TOKYO -- Mikihito Yamagami successfully passed his first test as Shooto 115-pound world champion Sunday night in Tokyo.

It took the lanky brawler only six and a half minutes to put challenger Junji Ito to sleep with a rear-naked choke at Shooto “10th Round” before a packed house inside Korakuen Hall. Yamagami earned the title last November by besting former champion Junji Ikoma with a lightning-fast knockout, but this time, the champ wanted to prove that he could work on the ground as well.

Taro Irei


Yamagami celebrated his first defense.

“I think Ito wasn’t expecting me to try to grapple with him, and I took advantage of that,” Yamagami said after the bout.

The opening frame was an all-standing affair, with both fighters bouncing in and out of range, winging quick hooks to the head. Yamagami caught kicks to the groin both early and late in the round, but moved on with his usual lightning speed, dodging Ito’s power shots to reply with quick combos of his own.

In the second round, the challenger came out swinging and landed a fast combo to the champion’s head, but Ito got overconfident and found himself being taken down after getting too close. As Ito tried to recover, Yamagami got behind him and started to throw punches before sinking his hooks in for the back mount. After a momentary tie-up with the ring ropes, Yamagami pulled his opponent backwards and locked on a tight rear-naked choke. Ito held on for as long as he could, but nevertheless succumbed to inevitable unconsciousness, forcing referee Toshiharu Suzuki to stop the fight at 1:36 of the second round.

After his win, Yamagami expressed his desire to head overseas and join the ranks of the UFC, implying that he would be willing to move up about 10 pounds in weight and fight in the UFC’s flyweight division.

T. Irei


Ishiwatari (left) and Uno went at it.

Prior to the night’s main event, UFC vet Caol Uno and Pancrase champ Shintaro Ishiwatari brought Korakuen Hall to a deafening roar in their 143-pound bout that was all action from the opening bell.

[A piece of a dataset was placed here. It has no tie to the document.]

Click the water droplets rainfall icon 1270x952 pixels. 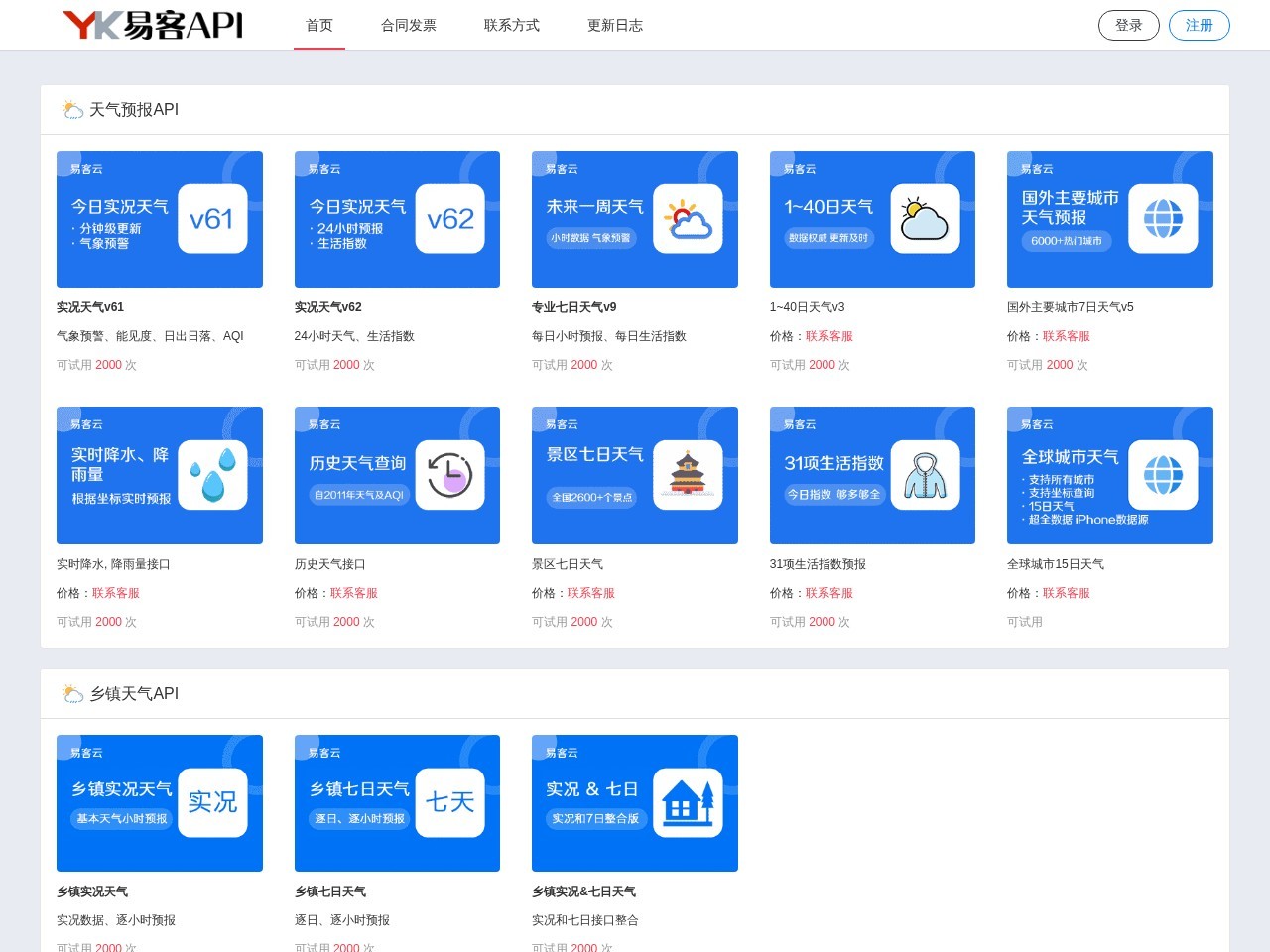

Uno maintained constant pressure throughout the entire match but could not keep up with the younger, smaller fighter. Ishiwatari, who moved up from bantamweight for the bout, seemed unperturbed by the size difference, slamming Uno with huge power bombs and suplexes on multiple occasions.

Ishiwatari used his speed to move in and out of Uno’s range, peppering the legendary Shooto fighter with crisp combos and avoiding takedowns while scoring takedowns of his own. Uno came close with a few classic “Kadowaki Special” rear-naked chokes, with seemingly all of the packed hall cheering him on, but the game Ishiwatari managed to escape every time. Both fighters spent the final two minutes of the fight at full throttle, annihilating each other with an endless flurry of punches, kicks, takedowns and reversals. In the end, all three judges scored the technical brawl in favor of Ishiwatari, with scores of 29-28 (twice) and 30-27.

T. Irei


Osawa mashed the elder Abe.

In an odd, but quick 143-pound bout, AACC team leader Hiroyuki Abe took on former Sengoku prospect Shigeki Osawa. Abe opened up the match by taking center and standing stone-faced with his hands at his sides, while Osawa confusedly stood out of range. While tentative at first, Osawa slowly opened up, throwing hard shots at Abe’s head and stomach. Abe seemed unfazed by the hard hooks at first, but late in the round was finally hit by a right hand which put him down. Osawa pounced and threw a few hammerfists before referee Suzuki dove in and called a stop at 4:12 of the first round.

At 168 pounds, Yukinari Tamura took a close win over Kenta Takagi after three rounds of clinch work. “Hibiki” finally broke the stalemate in the final minute of the match, getting a takedown and taking mount before raining down heavy punches on Takagi. All three judges scored the bout in favor of Tamura.

Onetime rookie champion Kosuke Suzuki had a close, exciting fight with Masumi Tozawa in their 123-pound matchup. Despite the efforts of “Rambo” Suzuki to use his superior strength and power to control Tozawa, the Grabaka product showed technically superior grappling, popping back to his feet and reversing Suzuki on multiple occasions. In the second round, Tozawa spent some time cranking on an omoplata and managed to get a fully-extended armbar before being cut short by the bell. The razor-close armbar sealed the fight for Tozawa, earning him scorecards of 20-19, 20-18 and 20-18.

The younger Abe brother, Masatoshi Abe, made easy work of Takeshi Saito at 123 pounds, stuffing his opponent’s persistent double-leg attempts and pounding on his head. Abe spent a few minutes pancaking Saito before realizing he could finish, but eventually pounded his opponent out 4:37 in round one.

In rookie tournament action, Masatsugu Sakaki took a unanimous decision over Kenta Konishi at 154 pounds and Yuta Sato scored a unanimous decision win over Yutaka Saito in their 143-pound semifinal.